(Rows of pointing data)
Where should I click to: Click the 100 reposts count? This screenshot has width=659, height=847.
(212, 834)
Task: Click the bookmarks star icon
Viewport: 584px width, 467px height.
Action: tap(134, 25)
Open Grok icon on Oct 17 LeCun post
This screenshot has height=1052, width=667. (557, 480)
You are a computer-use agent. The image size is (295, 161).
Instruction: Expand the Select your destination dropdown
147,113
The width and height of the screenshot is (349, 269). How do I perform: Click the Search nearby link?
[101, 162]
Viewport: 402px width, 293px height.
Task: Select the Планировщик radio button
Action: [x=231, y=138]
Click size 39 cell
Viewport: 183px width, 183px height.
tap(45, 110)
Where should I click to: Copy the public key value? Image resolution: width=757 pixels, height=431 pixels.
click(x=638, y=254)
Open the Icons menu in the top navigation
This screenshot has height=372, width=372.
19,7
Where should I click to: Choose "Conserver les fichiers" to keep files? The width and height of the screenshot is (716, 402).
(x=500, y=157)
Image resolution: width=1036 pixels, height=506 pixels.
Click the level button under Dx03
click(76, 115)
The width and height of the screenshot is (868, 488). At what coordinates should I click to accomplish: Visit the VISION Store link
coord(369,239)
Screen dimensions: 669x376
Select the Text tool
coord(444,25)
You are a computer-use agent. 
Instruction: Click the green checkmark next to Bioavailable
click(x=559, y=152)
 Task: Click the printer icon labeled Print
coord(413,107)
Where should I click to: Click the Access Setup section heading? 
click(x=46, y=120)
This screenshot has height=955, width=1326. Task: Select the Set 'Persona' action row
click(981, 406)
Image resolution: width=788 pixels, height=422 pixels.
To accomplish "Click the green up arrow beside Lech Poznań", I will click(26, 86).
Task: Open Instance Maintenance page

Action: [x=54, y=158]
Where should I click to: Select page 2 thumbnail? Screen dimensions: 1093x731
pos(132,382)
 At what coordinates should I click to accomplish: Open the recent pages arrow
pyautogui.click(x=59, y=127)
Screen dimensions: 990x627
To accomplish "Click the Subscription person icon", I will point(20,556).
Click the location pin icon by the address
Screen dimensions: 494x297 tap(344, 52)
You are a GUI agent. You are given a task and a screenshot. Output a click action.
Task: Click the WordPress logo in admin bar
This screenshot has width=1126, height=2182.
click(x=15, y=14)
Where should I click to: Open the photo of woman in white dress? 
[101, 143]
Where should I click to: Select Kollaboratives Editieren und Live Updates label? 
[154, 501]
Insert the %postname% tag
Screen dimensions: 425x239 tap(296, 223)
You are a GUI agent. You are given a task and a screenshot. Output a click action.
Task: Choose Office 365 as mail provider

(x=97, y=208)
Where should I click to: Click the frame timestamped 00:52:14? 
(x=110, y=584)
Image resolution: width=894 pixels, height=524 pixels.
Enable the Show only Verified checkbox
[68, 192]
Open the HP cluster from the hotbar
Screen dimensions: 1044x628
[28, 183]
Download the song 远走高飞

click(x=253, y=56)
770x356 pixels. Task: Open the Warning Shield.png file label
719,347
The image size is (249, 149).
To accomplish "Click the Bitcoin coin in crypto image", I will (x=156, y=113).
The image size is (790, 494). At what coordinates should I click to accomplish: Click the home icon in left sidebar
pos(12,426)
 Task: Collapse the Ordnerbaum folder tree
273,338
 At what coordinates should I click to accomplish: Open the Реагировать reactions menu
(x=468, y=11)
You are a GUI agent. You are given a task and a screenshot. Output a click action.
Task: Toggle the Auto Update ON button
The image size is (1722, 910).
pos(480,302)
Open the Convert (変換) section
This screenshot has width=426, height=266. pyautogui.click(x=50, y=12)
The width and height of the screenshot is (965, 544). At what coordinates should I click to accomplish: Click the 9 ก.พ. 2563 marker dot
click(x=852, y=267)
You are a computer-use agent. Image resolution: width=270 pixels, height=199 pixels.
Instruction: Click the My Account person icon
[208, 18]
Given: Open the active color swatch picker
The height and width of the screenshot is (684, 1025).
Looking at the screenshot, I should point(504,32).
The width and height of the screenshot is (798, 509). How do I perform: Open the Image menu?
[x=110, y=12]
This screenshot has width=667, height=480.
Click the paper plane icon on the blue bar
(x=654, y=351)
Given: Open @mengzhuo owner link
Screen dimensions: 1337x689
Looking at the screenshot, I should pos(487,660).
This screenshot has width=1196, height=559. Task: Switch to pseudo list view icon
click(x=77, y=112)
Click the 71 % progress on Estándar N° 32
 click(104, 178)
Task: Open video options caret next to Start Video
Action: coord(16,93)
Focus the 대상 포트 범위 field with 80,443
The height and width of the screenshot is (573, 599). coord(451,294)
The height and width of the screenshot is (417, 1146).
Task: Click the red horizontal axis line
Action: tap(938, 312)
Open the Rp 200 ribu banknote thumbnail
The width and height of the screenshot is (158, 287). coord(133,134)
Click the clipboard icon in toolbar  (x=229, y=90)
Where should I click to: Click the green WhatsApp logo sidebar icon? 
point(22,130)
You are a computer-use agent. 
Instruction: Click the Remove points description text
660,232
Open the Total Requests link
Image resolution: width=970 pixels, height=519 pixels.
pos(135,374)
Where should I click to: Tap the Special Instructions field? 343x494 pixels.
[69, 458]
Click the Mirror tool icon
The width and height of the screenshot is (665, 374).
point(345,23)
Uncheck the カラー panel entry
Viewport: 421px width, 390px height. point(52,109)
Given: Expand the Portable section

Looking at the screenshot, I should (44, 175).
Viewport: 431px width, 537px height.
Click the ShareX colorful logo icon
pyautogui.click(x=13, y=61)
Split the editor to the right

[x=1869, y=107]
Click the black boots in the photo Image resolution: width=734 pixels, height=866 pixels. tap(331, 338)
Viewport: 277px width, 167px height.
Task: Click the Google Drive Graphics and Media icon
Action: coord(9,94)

** Directive **
Quote the entries above exactly, from the line containing "Given: Expand the Portable section" through the end of the entries.

** Full solution **
Given: Expand the Portable section

Looking at the screenshot, I should (44, 175).
Viewport: 431px width, 537px height.
Click the ShareX colorful logo icon
pyautogui.click(x=13, y=61)
Split the editor to the right

[x=1869, y=107]
Click the black boots in the photo Image resolution: width=734 pixels, height=866 pixels. tap(331, 338)
Viewport: 277px width, 167px height.
Task: Click the Google Drive Graphics and Media icon
Action: coord(9,94)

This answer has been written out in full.